Return the records below from the line containing "Instruction: Select the F6 Platzieren tool" onward, exactly, through and including the last line.

### Collected data entries
Content starts

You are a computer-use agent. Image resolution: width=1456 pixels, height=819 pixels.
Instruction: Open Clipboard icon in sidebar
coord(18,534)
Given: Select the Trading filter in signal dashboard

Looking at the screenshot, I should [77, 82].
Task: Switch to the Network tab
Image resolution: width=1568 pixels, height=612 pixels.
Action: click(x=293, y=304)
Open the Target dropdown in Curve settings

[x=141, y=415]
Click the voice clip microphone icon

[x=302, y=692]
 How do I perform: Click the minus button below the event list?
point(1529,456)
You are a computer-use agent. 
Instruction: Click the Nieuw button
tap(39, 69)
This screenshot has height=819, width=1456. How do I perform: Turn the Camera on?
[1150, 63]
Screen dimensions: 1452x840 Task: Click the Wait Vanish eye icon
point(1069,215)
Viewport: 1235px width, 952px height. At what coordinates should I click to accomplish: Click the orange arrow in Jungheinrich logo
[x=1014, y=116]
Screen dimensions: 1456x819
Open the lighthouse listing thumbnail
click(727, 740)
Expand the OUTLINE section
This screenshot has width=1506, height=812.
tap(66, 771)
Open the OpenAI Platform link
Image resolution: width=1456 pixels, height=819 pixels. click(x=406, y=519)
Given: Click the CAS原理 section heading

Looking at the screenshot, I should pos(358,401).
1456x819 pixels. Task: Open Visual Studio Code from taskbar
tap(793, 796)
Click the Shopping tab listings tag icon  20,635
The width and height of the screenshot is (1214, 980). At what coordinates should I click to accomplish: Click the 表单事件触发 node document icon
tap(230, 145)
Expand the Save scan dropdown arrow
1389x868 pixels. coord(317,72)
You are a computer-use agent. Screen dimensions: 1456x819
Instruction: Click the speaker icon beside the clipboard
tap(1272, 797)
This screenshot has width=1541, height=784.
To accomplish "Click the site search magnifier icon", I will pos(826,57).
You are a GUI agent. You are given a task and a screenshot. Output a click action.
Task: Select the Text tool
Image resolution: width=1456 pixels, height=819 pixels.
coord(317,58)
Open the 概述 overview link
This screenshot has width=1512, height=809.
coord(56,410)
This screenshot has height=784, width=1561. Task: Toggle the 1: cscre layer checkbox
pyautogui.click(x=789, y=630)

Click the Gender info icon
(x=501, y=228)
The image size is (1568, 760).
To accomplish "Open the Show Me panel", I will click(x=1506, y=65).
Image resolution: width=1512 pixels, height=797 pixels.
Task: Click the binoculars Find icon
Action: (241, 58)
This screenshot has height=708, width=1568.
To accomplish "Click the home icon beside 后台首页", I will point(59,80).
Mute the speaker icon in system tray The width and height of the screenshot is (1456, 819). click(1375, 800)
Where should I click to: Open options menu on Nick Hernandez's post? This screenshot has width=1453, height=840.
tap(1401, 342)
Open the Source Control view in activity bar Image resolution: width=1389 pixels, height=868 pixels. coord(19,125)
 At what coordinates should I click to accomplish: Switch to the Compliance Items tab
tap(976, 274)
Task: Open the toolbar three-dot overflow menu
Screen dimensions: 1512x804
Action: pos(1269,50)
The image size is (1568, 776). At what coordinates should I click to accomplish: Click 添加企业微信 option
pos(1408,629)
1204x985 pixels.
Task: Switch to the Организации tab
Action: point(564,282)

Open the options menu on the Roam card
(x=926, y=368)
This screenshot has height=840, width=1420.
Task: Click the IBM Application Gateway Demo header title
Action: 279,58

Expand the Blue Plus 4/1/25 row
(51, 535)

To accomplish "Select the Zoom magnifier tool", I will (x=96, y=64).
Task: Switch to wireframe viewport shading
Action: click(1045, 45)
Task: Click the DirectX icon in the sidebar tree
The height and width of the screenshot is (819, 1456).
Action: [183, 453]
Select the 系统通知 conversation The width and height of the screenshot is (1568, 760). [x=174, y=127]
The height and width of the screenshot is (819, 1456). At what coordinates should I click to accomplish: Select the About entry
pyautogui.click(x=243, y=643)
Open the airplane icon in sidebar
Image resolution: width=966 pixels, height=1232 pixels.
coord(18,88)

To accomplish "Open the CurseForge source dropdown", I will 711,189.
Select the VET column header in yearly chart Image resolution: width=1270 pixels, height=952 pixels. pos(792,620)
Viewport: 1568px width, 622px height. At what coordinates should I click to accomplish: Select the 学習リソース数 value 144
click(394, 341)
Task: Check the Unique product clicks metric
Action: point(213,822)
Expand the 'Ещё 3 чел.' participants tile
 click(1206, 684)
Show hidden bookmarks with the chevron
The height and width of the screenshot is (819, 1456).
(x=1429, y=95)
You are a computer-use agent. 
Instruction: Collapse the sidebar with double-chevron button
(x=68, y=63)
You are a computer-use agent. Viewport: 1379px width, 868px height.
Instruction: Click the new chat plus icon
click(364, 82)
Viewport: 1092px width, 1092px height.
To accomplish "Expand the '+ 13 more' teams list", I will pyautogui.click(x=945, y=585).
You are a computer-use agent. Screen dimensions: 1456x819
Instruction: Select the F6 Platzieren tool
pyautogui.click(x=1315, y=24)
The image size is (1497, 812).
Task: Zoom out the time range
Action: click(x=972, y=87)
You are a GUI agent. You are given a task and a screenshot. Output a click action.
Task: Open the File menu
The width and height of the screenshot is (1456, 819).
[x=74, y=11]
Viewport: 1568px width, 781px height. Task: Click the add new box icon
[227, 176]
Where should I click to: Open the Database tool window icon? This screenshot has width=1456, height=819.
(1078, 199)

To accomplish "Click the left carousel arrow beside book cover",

Content ends

### SOLUTION FOR THIS TASK
Instruction: Select the F6 Platzieren tool
pyautogui.click(x=1315, y=24)
The image size is (1497, 812).
Task: Zoom out the time range
Action: click(x=972, y=87)
You are a GUI agent. You are given a task and a screenshot. Output a click action.
Task: Open the File menu
The width and height of the screenshot is (1456, 819).
[x=74, y=11]
Viewport: 1568px width, 781px height. Task: Click the add new box icon
[227, 176]
Where should I click to: Open the Database tool window icon? This screenshot has width=1456, height=819.
(1078, 199)

To accomplish "Click the left carousel arrow beside book cover",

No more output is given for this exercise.